Atrocious. Putrid. Embarrassing. Disappointing. All of these adjectives are synonymous with the Denver Broncos' performance on Sunday as they dropped their second straight game, falling 37-12 to the Las Vegas Raiders.
It was all those things and more as the Raiders dominated the game from the onset, watching the course of the game unfold exactly like the opening kickoff.
Two steps forward, five steps back.
In their best impression of the Broncos' defense, Vegas was dominant in the second half. With a pair of turnovers setting up short scoring drives, a massive onslaught of pass-rush pressure, and another turnover to seal the deal, the Raiders completely shut down the Broncos' offense. Denver literally had one (1) total yard in the third quarter.

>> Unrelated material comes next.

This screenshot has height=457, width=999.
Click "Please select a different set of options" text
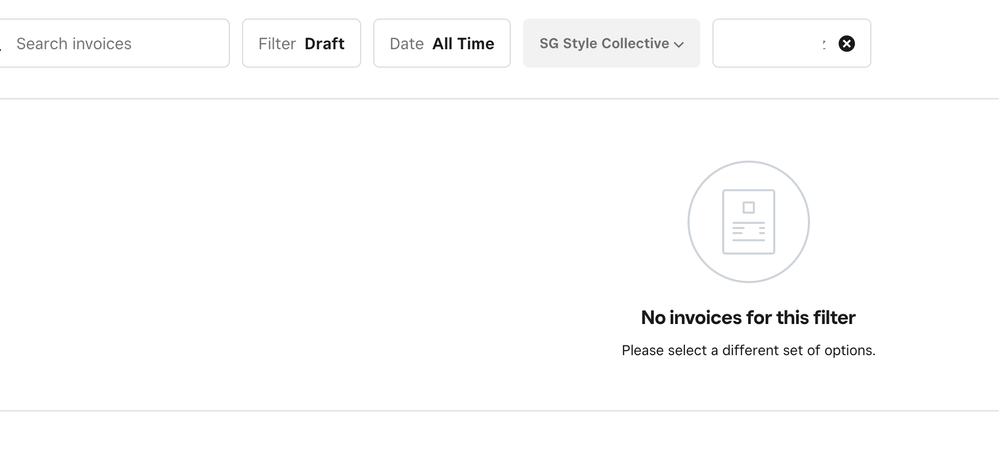coord(748,351)
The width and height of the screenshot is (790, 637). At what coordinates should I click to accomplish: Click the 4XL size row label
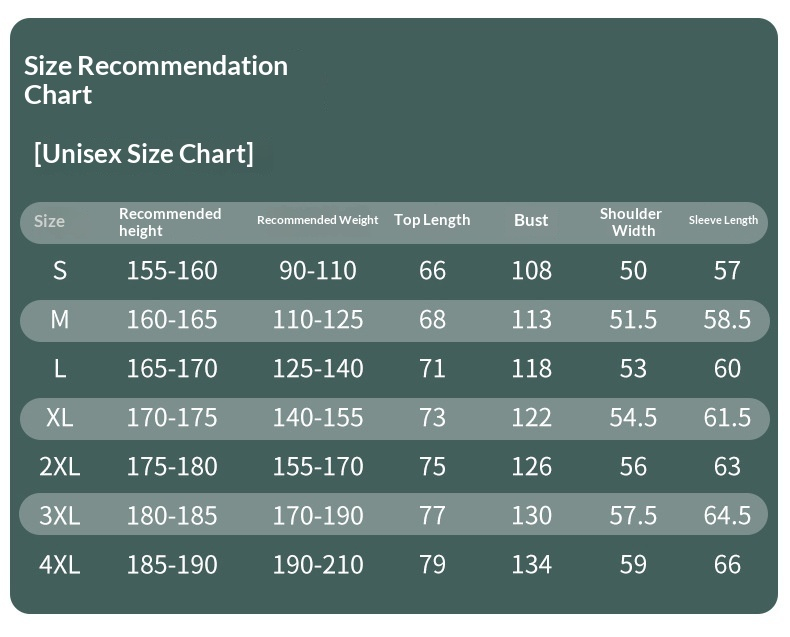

Drew Lock was under constant siege from the Raiders' pass rush, which is incredible considering Las Vegas has been one of the worst teams at rushing the passer to date. Even though Lock was only sacked twice on the stat sheet, the relentless barrage of pressure made it feel like Lock was hit 20 times.
The Raiders ground out over 200 yards on the ground, imposing their will at the point of attack and opening holes. Derek Carr was kept relatively clean in the pocket, and the Broncos had no answer for anything the Raiders threw at them.
What did we learn from this atrocity of a football game? Allow me to articulate three key takeaways.
Lock's 4-INT Game Should Open Everyone's Eyes
When you're under as much pressure as Lock was on Sunday, it's easy to predict severe struggles. But he was awful.
It's like a broken record at this point. Lock falls off his back foot, throws late, misses open receivers, and the Broncos' offense can't sustain drives. Only this week, the opposing defense took advantage of those errant throws.
Three of Lock's four interceptions lie directly at his feet. The first was a major overthrow into triple coverage. The second, Lock zeroed in on Jerry Jeudy in the red zone, missing the safety who was sitting on the slant route right at the goal line.
The third was a play that Lock simply cannot make, as he threw late over the middle and off of his back foot while under immense pressure. Those are the same mistakes he's made on a consistent basis all season long. Any improvement has been marginal — if there's any progress at all — and it's getting stale to watch.
Lock's good flashes did not outweigh the consistent bad, and once again the Broncos made a bad defense look like world-beaters. He finished the game 23-of-47 (48.9%) for 257 yards and a garbage-time touchdown. Not good enough.
It continues to raise the question that the Broncos desperately need an answer to. Is Lock the right quarterback for this franchise?
Because based on what we saw on Sunday, the answer appears to be a clear and resounding 'no'.
Broncos' D-Line Capitulates
Heading into the game, everybody knew that the Raiders were going to lean on their running game. Sporting the league's third-ranked running back in Josh Jacobs, the ground game is the juice that makes the Raiders' offense flow.
What we didn't know was that the Raiders' rushing attack was going to bury the Broncos' defensive line at the point of attack.
For the second game this season, the Broncos allowed north of 200 rushing yards, highlighted by Jacobs' 112 yards and two touchdowns. Ex-Bronco Devontae Booker gashed the defense for a pair of scores as well.
With Mike Purcell and Jurrell Casey out for the remainder of the season and Shelby Harris missing Week 10 due to COVID-19, the Broncos' interior defensive line was down all three day-one starters, and it definitely showed.
While Dre'Mont Jones and DeShawn Williams played well upfront upon first glance, the rest of the Broncos' interior defenders were tossed around like rag dolls. The Raiders averaged 5.0 yards per carry as a team, and Carr wasn't sacked. In fact, he was barely even pressured for the majority of the game.
The return of Harris should help a lot, but the rest of the rotation has to start playing better. Period.
Callahan the Lone Bright Spot Defensively
There isn't a lot of positive to take away from a beatdown like that, but the one overwhelming positive was Bryce Callahan, who made a few incredible plays in coverage.
It wasn't always pretty, though, as Callahan got lucky on one play where he was absolutely torched, watching tight end Darren Waller drop what was a surefire touchdown pass down the left sideline.
Regardless, Callahan broke up a couple of passes, while making some quality open-field tackles in run support that shut down a few Raiders' drives. He was impressive, especially in the first half, and made a big difference for the Broncos' defense.